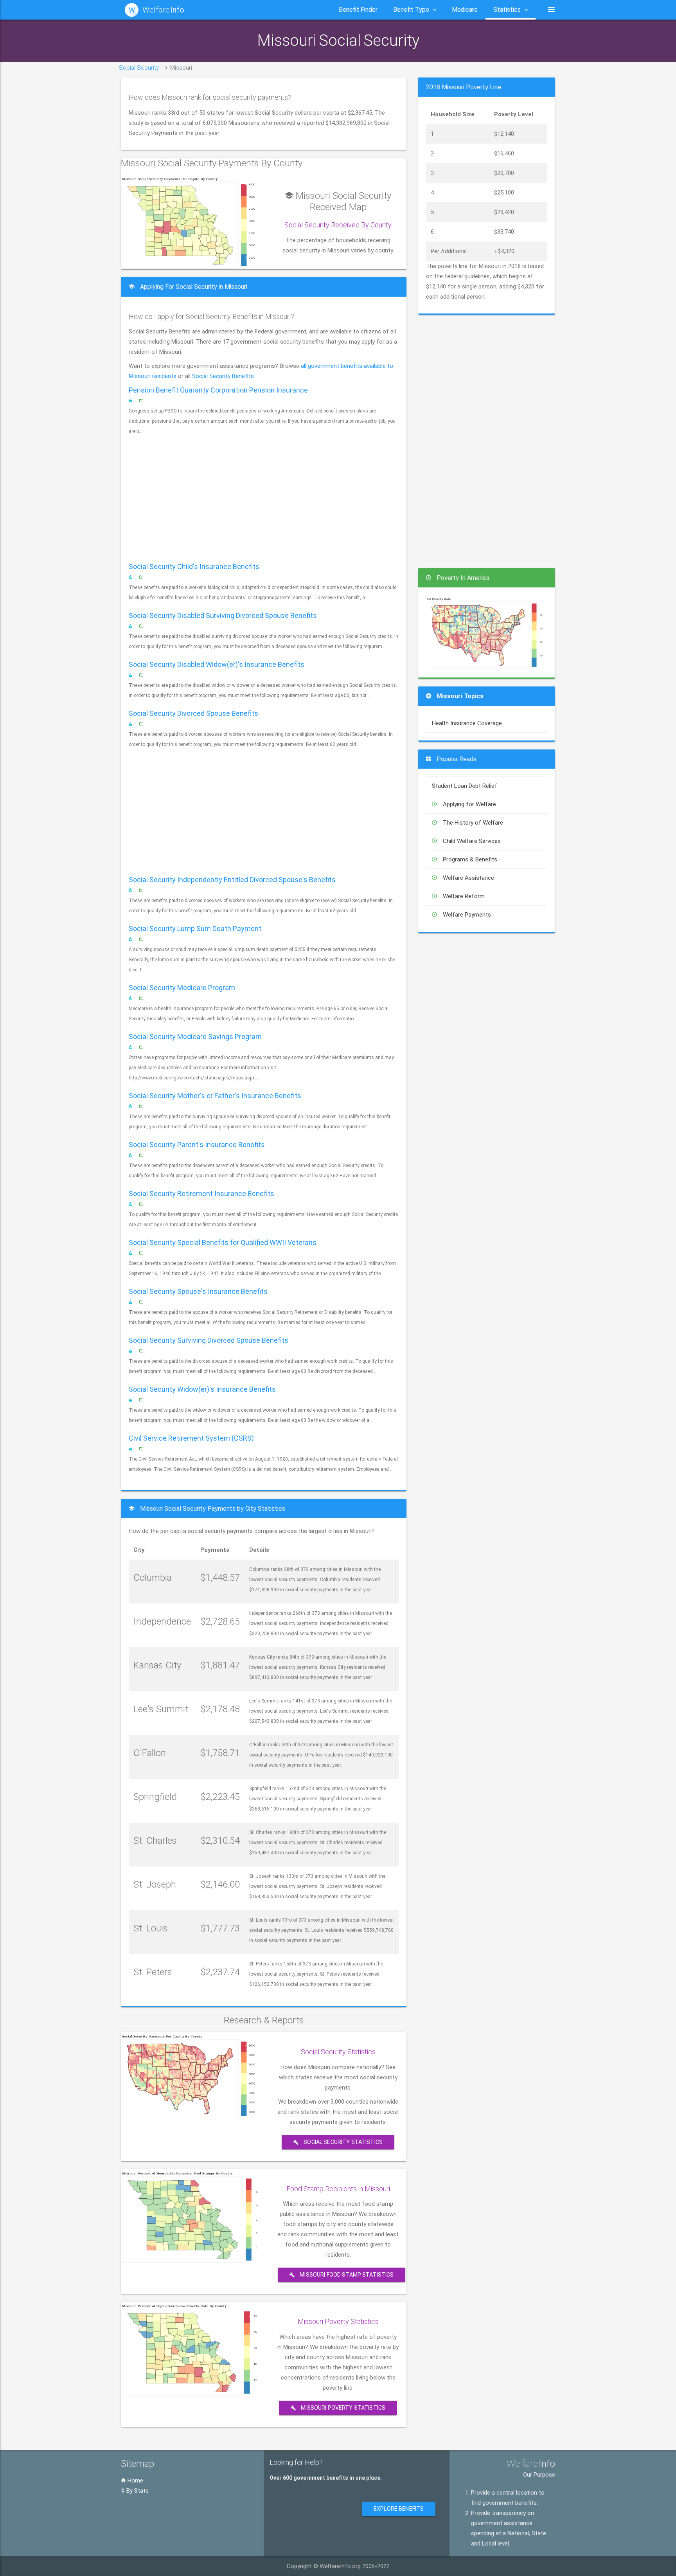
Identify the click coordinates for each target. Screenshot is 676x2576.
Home (134, 2480)
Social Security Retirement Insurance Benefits (201, 1193)
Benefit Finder (358, 9)
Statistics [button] (507, 9)
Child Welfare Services (472, 841)
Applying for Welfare (469, 804)
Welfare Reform (464, 896)
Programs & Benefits (470, 859)
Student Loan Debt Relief (464, 785)
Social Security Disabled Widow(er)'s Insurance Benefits (216, 664)
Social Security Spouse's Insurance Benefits (198, 1291)
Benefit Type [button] (411, 9)
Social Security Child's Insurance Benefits (194, 566)
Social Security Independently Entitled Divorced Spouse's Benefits (232, 879)
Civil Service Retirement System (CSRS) (191, 1438)
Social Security (139, 67)
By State (137, 2490)
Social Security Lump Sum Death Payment (195, 928)
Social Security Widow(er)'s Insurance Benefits (202, 1389)
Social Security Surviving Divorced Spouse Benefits (208, 1340)
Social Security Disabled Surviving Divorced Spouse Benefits (223, 615)
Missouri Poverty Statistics (342, 2408)
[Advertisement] (264, 499)
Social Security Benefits (223, 376)
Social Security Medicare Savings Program (195, 1036)
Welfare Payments (467, 914)
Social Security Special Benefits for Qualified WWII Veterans (222, 1242)
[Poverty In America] (484, 632)
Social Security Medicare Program (182, 988)
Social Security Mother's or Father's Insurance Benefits (215, 1096)
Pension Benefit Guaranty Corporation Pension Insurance (218, 390)
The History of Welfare (473, 822)
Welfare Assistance (468, 877)
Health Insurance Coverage (467, 723)
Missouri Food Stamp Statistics (346, 2275)
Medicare (465, 9)
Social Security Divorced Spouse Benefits (193, 713)
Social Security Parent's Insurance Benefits (197, 1144)
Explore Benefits (399, 2509)
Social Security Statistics (342, 2142)
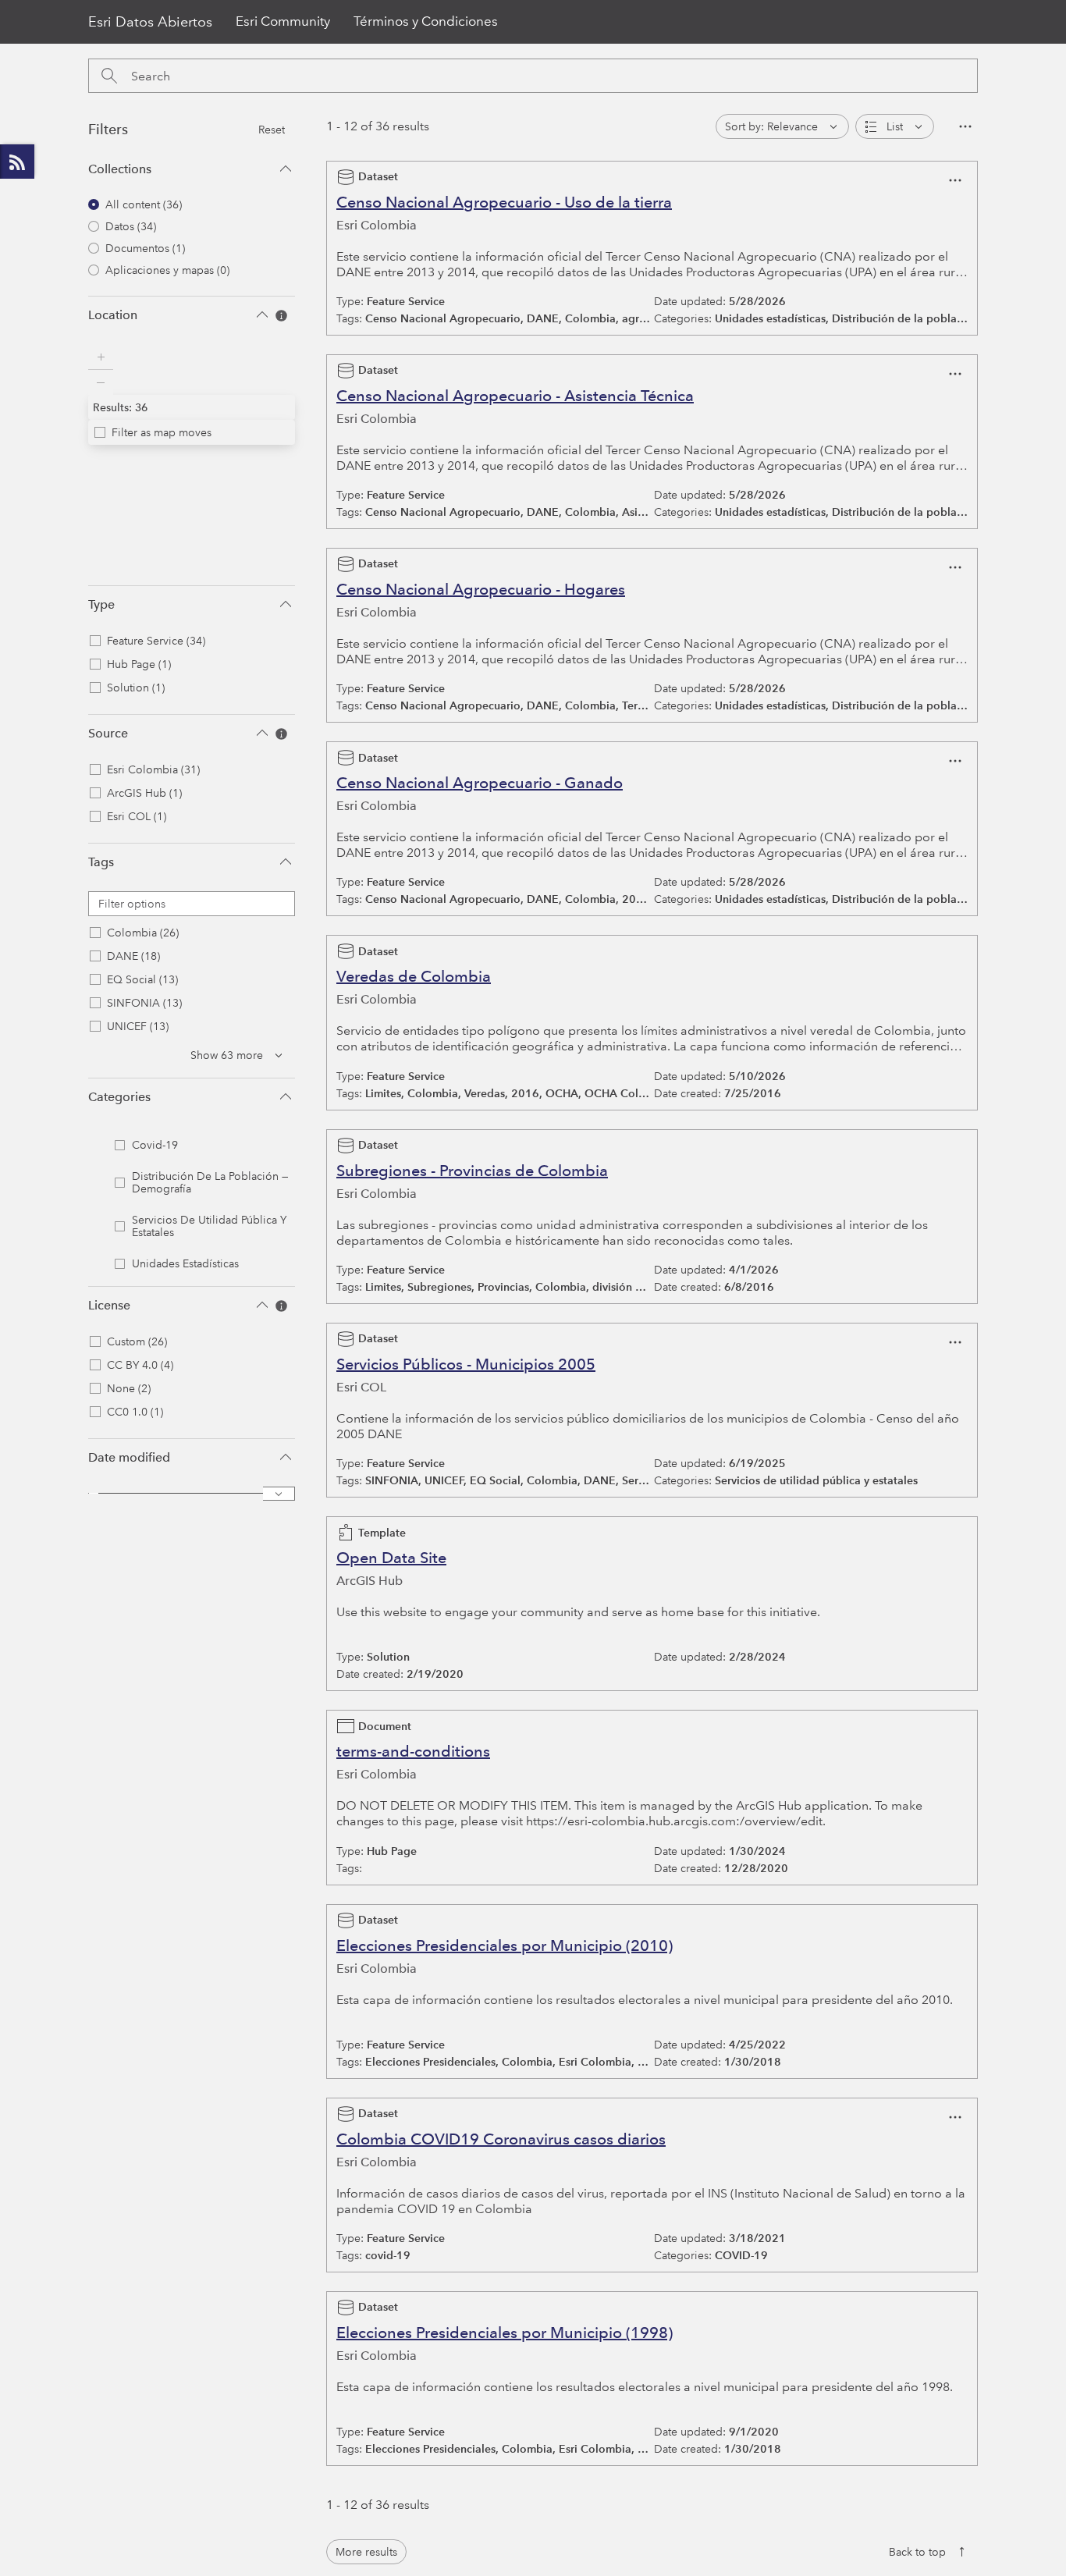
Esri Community (283, 21)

• • • • •

From the records above, pull out every line containing the word "Spouse".

**Your solution:**
Social Security Spouse's Insurance Benefits (198, 1291)
Social Security Independently Entitled Divorced Spouse's Benefits (232, 879)
Social Security Surviving Divorced Spouse Benefits (208, 1340)
Social Security Disabled Surviving Divorced Spouse Benefits (223, 615)
Social Security Divorced Spouse Benefits (193, 713)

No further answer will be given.